­Ninguno de sus remaches, ni siquiera el más altivo, había sido ajustado para pelear. Tampoco con la intención, fruto de numerosas reinvenciones, de cruzar aguas españolas. Y menos, en medio de las convulsiones de una guerra civil. El Castillo de Olite, botado originalmente en Holanda con el nombre inextricable de Zaandijk, estaba construido para tener una vida pacífica, sin más sobresaltos que las borrascas y el oleaje alto de la mar. De hecho, ni siquiera contaba con cañones, que fue un añadido genuinamente nacional.

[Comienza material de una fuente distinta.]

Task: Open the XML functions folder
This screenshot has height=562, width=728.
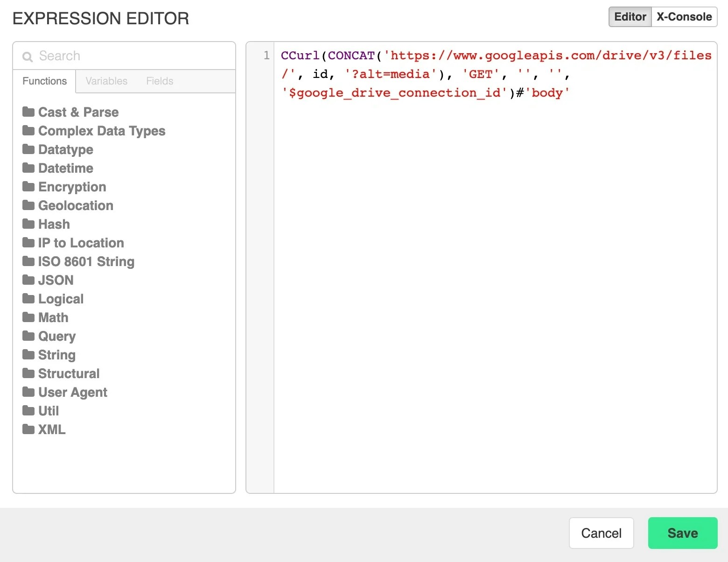Action: point(28,429)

En sus primeros años, el buque, un mercante pesado y poco dado a la efervescencia de las fugas, se limitó a cumplir con su destino: el de hacer rutas comerciales, fundamentalmente entre Europa y las antiguas colonias de Java y Sumatra.

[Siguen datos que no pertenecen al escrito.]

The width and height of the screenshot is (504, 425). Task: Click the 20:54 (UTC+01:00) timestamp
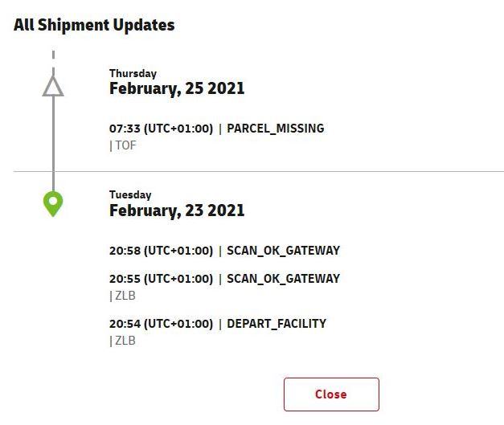(x=161, y=324)
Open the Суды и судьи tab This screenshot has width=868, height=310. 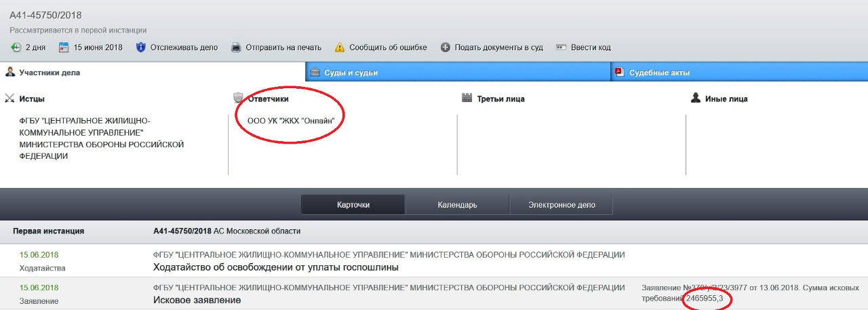click(353, 73)
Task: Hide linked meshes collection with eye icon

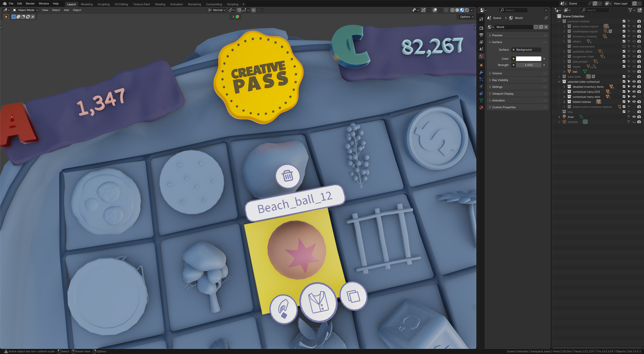Action: (x=634, y=102)
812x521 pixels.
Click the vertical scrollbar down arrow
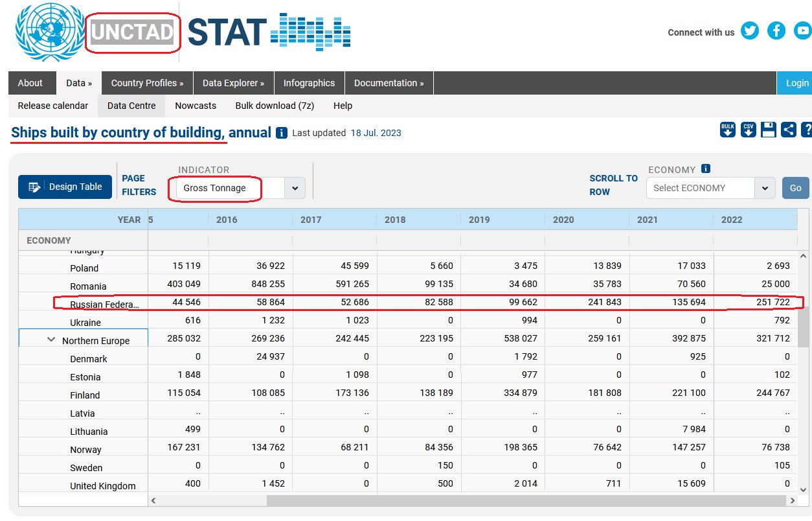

Durante la siguiente década, el buque que protagonizaría la mayor catástrofe naval de la historia de España fue mudando sistemáticamente de naviera y de nombre, pero sin cambiar, por apetencia y contrato, de motivación. En 1936, mientras el país que sería su último destino clamaba entre las balas, la nave daría un salto significativo en su evolución al ser adquirida por la Unión Soviética. Los rusos cometieron el error de llevarlo a faenar por el Estrecho en plena contienda. El Posthisev, que así se llamaba entonces, resultaría apresado por el crucero Vicente Puchol, perteneciente a la Transmediterránea. Los nacionales, que estaban deseosos de aprovisionarse de barcos con los que combatir a la marina, leal a la República, no tardarían en buscarle utilidad: la zona de combate, aunque para ello necesitaran someterlo a un complicado proceso de metamorfosis.

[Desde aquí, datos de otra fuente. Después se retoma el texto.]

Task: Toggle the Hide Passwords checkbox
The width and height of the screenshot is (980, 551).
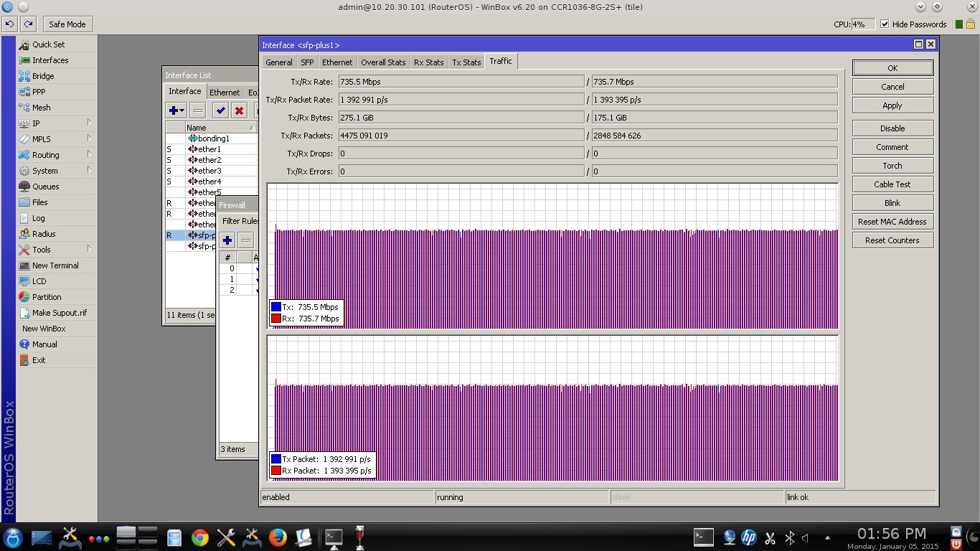Action: [885, 24]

El mercante, rebautizado ya definitivamente como Castillo de Olite, en honor a la fortaleza navarra, fue enviado a la factoría de Echevarrieta y Larrinaga y trasladado en espera de destino a la base de Cádiz. Los técnicos habían endurecido su aspecto con la incorporación de armamento. Y con el visto bueno del ejército golpista, el buque, que conservaba en su memoria restos de los relajados exotismos de Sumatra, se convirtió en una máquina castiza de la insurrección. Sus misiones, eso sí, fueron pocas. Apenas estuvo cuatro meses en activo. Su último viaje, aparentemente sin excesivos riesgos, culminó el 7 de marzo de 1939. Las metralletas rodadas donde hubo peces de colores. El fin, también, del Zaandijk.